After they had returned to shore, and the police had prised my mama from my papa’s arms, a numb, undirected anger filled the gap where his adoration for his wife had been. Determined to find satisfaction to sooth his sorrow, he walked to the villa that he and his wife should have been staying in. Realising who he had switched with too late to be of use, he needed vengeance. At the door were two men, suited, with shoes shiny enough to see his reflection in.
“My wife has died in place of somebody in this house. I need… I need…to speak to someone.” He told them, unafraid of the consequences.
Opening the door, he followed the bodyguards into a living room, where one lone man paced across a roaring fire. He seemed to be a similar age to my papa, my father told me as an afterthought, it was a slight similarity that he noticed, between two men whose morality was so contrasting.
“He has arrived.” The guard announced, and my father realised they had been waiting for him.
The man stared at him, looking at his bloody shirt.
“I’m sorry for the murder of your wife. Have you come here for revenge? Have you come to take my life?” He asked, opening his arms as if to invite the desperate doctor to take his pound of flesh.
“I don’t know… I came for answers… Why is she dead?”

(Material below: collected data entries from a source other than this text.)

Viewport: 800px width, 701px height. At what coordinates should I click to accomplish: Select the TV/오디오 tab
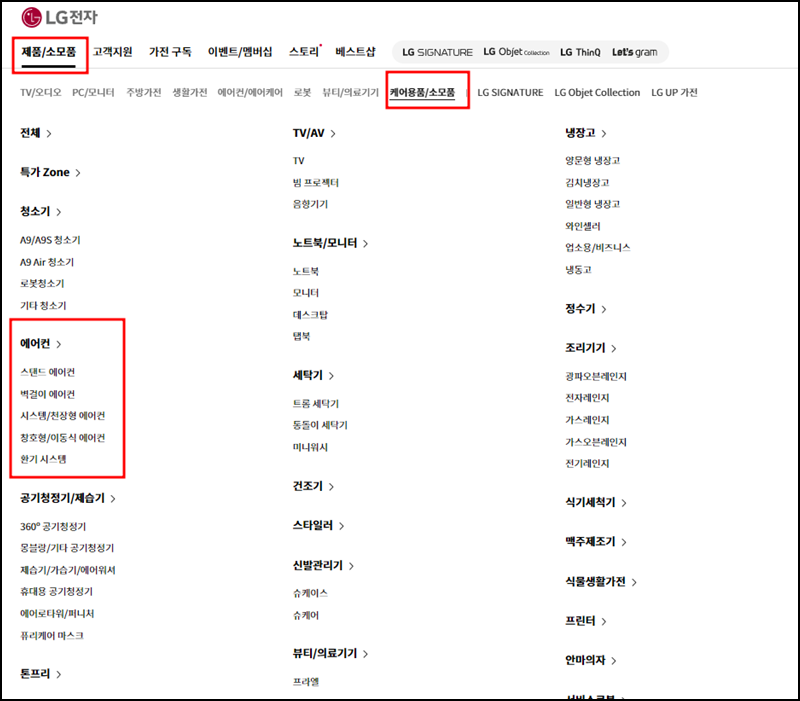pos(41,92)
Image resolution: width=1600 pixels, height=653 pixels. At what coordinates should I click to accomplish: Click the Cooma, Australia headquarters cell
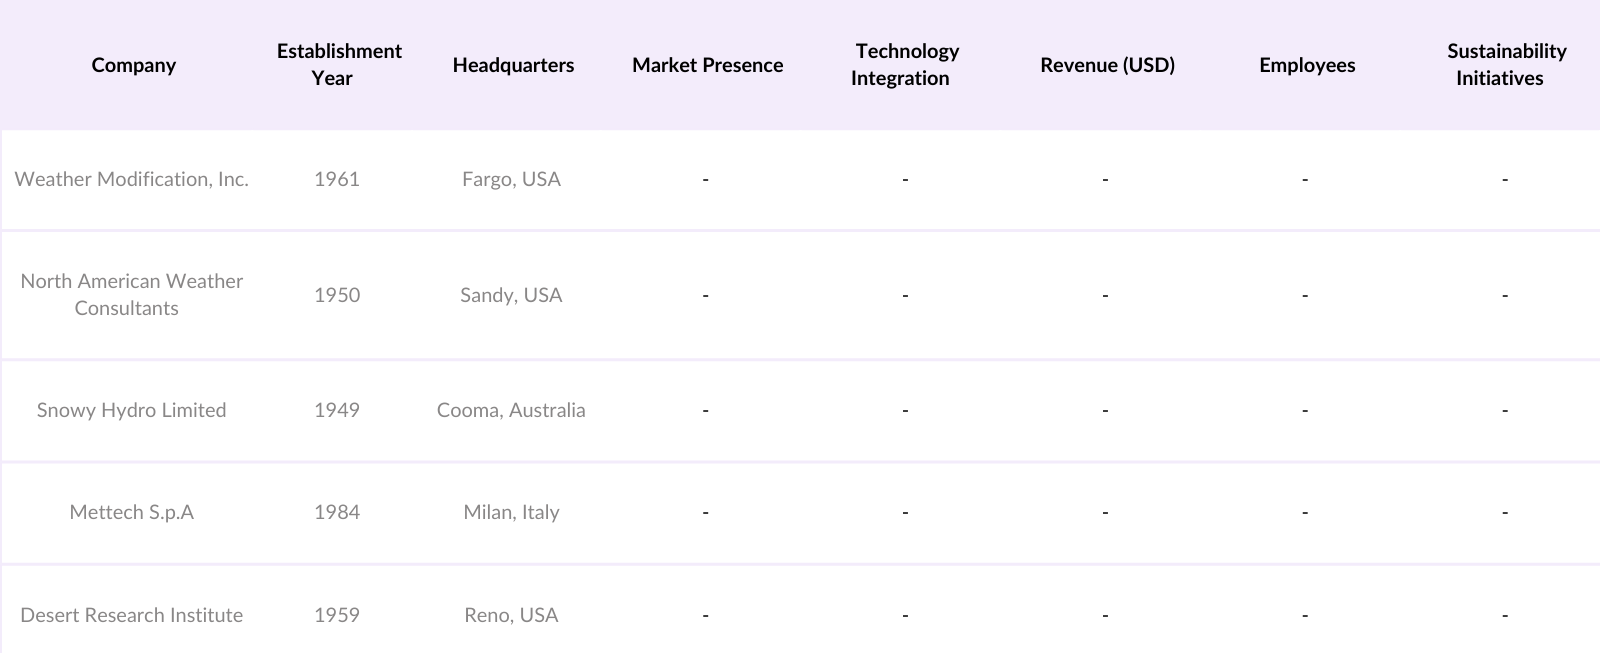(511, 410)
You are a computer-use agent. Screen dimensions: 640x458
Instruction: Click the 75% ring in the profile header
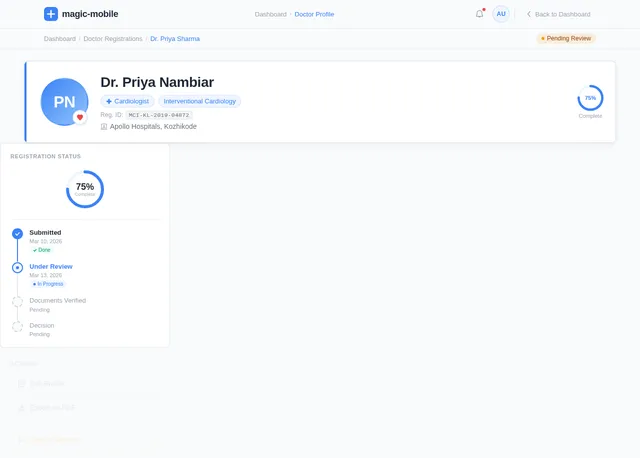coord(590,98)
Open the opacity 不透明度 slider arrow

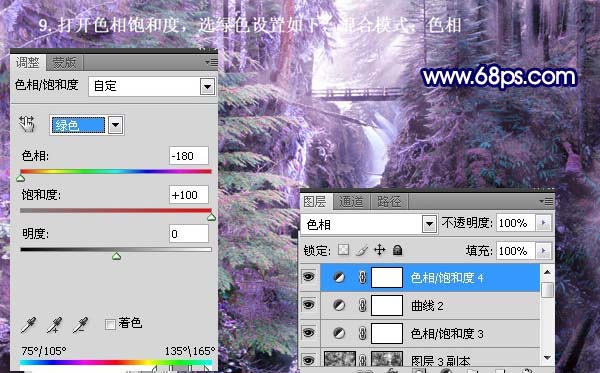tap(543, 223)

My papa explained how Vincent’s father had gestured for the men to leave, then he took hold of his elbow and led him to the nearby chair. Removing his gun, Don Benedetti Senior placed it on the table between them, and sat in the seat opposite to the mourning husband. Unconcerned that the gun was within my father’s reach, he crossed one leg over the other and poised his fingertips together.

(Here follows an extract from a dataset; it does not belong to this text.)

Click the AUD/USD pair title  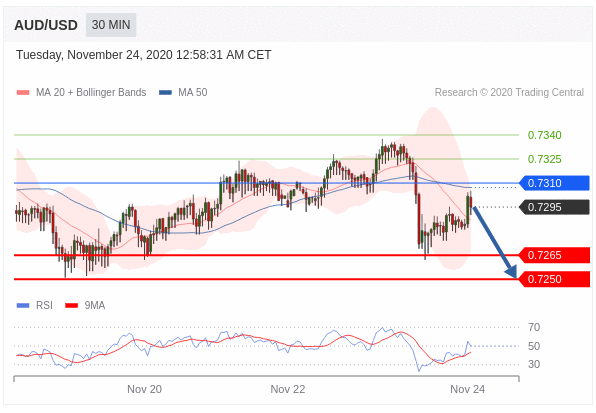pos(46,25)
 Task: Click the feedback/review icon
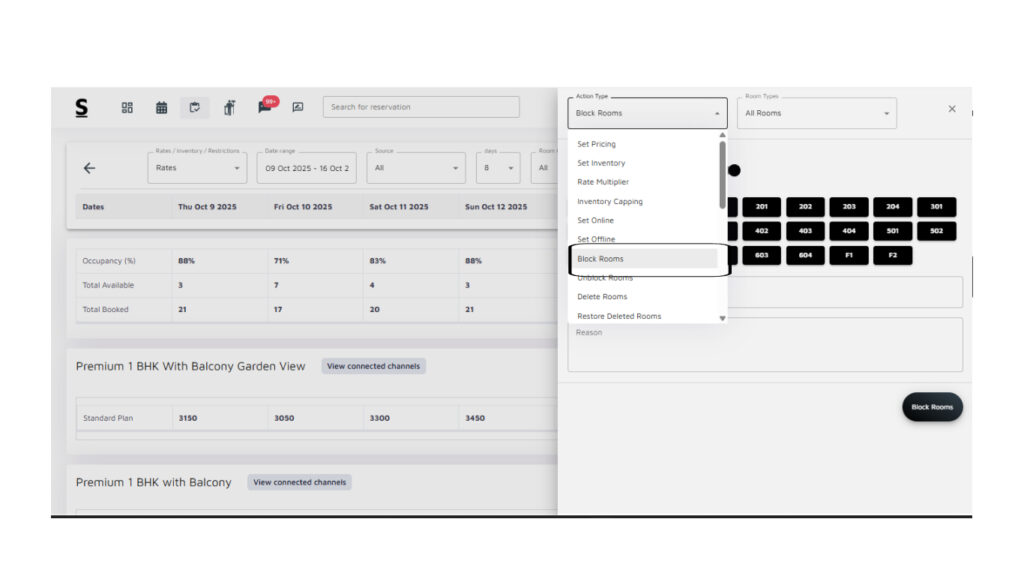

“My family wanted to holiday with me, but I had to conduct business while I was here. To balance the time-out fairly, I decided to host a conference. My yacht was too small so I persuaded the travel agent to give me this villa and offered you my boat. The assassination attempt was meant for me, conducted by American ruffians, who think I am after their turf. They have no honour. You don’t have to believe me, but I would never have ordered the swap if I thought there was any danger.”
My father believed him, but still he wasn’t satisfied.
“Don Benedetti, I must ask for a favour from you. I want my wife’s killers to pay for what they have done.”
Saying nothing, he stood up, and directed my father to a cellar. Strapped to the wall were two bloodied, exhausted and terrified men. They were dangling like carcasses in a butcher’s shop. He could feel Don Benedetti assessing him, watching as he processed the gory, grotesque and godless scene.
“You don’t flinch when you see blood?” The Don observed, inquisitively.
“I’m a doctor.” My father answered, automatically.
“These are the men responsible for your wife’s death. What do you want me to do with them?”
“Kill them!” My father answered, dispassionately.
He was too grieved to think of the implications of his words, and the impact that they would have on his future and the future of his child. How his one desire that was expressed aloud would change the course of his life.
“If I did such a big favour, I would need more from you in return.” The Don proposed.
“You can have whatever you like, but they can’t be breathing when my wife is in the morgue.” He affirmed his original instruction.
Luca stepped out of the shadows and dispatched them all. My father said he felt nothing, but knew that whatever price was asked of him, it was a fair deal. He has worked as their doctor ever since. Saving men that other families wanted dead.
When my father looked up at me, I saw the conviction of his choices was ingrained into his expression. All my life I had thought of him as a hero, but he wasn’t as perfect as I had believed.
“It’s my fault that Barone hurt you. He knows I am the doctor of this family. He saw your name, and exacted his revenge. Can you forgive me?” My father asked, but I had no words.
I laid back down and turned away from him.